*SOURCE EXTRACT*

GQ (formerly Gentlemen's Quarterly and Apparel Arts) is an American international monthly men's magazine based in New York City and founded in 1931. The publication focuses on fashion, style, and culture for men, though articles on food, movies, fitness, sex, music, travel, celebrities' sports, technology, and books are also featured.

History 

Gentlemen's Quarterly was launched in 1931 in the United States as Apparel Arts. It was a men's fashion magazine for the clothing trade, aimed primarily at wholesale buyers and retail sellers. Initially it had a very limited print run and was aimed solely at industry insiders to enable them to give advice to their customers. The popularity of the magazine among retail customers, who often took the magazine from the retailers, spurred the creation of Esquire magazine in 1933.

Apparel Arts continued until 1957 when it was transformed into a quarterly magazine for men, which was published for many years by Esquire Inc. Apparel was dropped from the logo in 1958 with the spring issue after nine issues, and the name Gentlemen's Quarterly was established.

Gentlemen's Quarterly was re-branded as GQ in 1967. The rate of publication was increased from quarterly to monthly in 1970. In 1979 Condé Nast bought the publication, and editor Art Cooper changed the course of the magazine, introducing articles beyond fashion and establishing GQ as a general men's magazine in competition with Esquire. 

Subsequently, international editions were launched as regional adaptations of the U.S. editorial formula. Jim Nelson was named editor-in-chief of GQ in February 2003; during his tenure, he worked as both a writer and an editor of several National Magazine Award-nominated pieces, and the magazine became more oriented towards younger readers and those who prefer a more casual style.

Nonnie Moore was hired by GQ as fashion editor in 1984, having served in the same position at Mademoiselle and Harper's Bazaar. Jim Moore, the magazine's fashion director at the time of her death in 2009, described the choice as unusual, observing that "She was not from men's wear, so people said she was an odd choice, but she was actually the perfect choice". Jim Moore also noted that she changed the publication's more casual look: "She helped dress up the pages, as well as dress up the men, while making the mix more exciting and varied and approachable for men."

*GOALS*
a – According to the GQ article, in what year did Condé Nast buy the publication?
b – Transcribe everything in the GQ article from "GQ (formerly Gentlemen's" down to "magazine in 1933.".
c – Does each statement agree with the GQ article? Answer yes or no for each, quoting the words that decide it. (i) GQ went from quarterly to monthly publication in 1970. (ii) Jim Nelson became editor-in-chief of GQ in 1984. (iii) Apparel Arts was at first meant for retail customers.
The lines that come next are separate material with no connection to the GQ article.

*Extracted data lines*
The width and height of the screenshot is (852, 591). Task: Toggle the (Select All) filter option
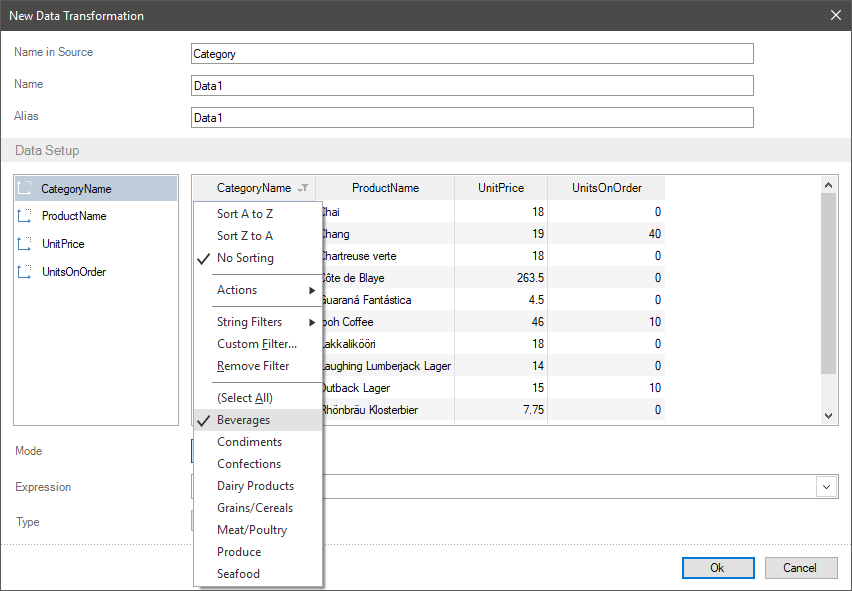click(244, 398)
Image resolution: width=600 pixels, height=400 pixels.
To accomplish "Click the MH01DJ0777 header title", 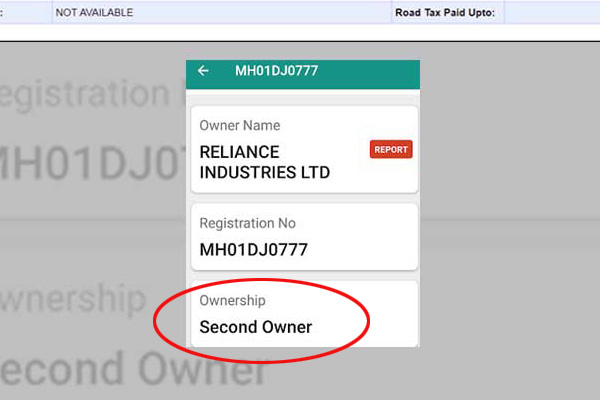I will [x=277, y=71].
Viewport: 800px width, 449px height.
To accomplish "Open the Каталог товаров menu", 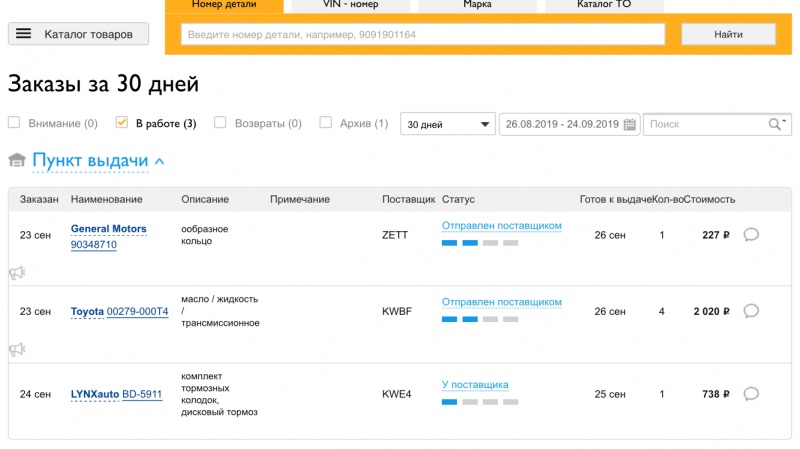I will click(78, 34).
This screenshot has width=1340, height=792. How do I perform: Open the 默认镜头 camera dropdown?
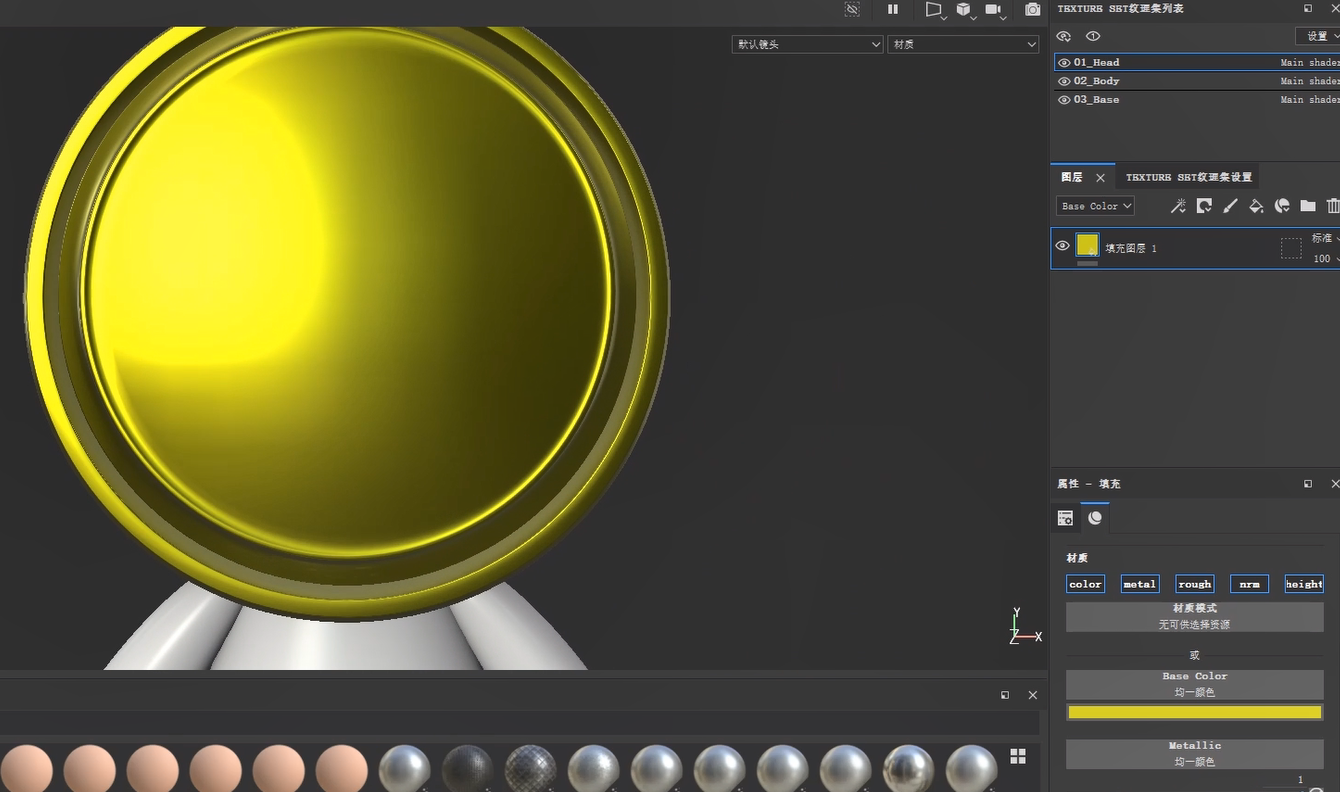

*ANSWER LIST*
a – 1979

b –
GQ (formerly Gentlemen's Quarterly and Apparel Arts) is an American international monthly men's magazine based in New York City and founded in 1931. The publication focuses on fashion, style, and culture for men, though articles on food, movies, fitness, sex, music, travel, celebrities' sports, technology, and books are also featured.

History 

Gentlemen's Quarterly was launched in 1931 in the United States as Apparel Arts. It was a men's fashion magazine for the clothing trade, aimed primarily at wholesale buyers and retail sellers. Initially it had a very limited print run and was aimed solely at industry insiders to enable them to give advice to their customers. The popularity of the magazine among retail customers, who often took the magazine from the retailers, spurred the creation of Esquire magazine in 1933.

c –
(i) Yes: "The rate of publication was increased from quarterly to monthly in 1970."
(ii) No: "Jim Nelson was named editor-in-chief of GQ in February 2003"
(iii) No: "aimed solely at industry insiders to enable them to give advice to their customers"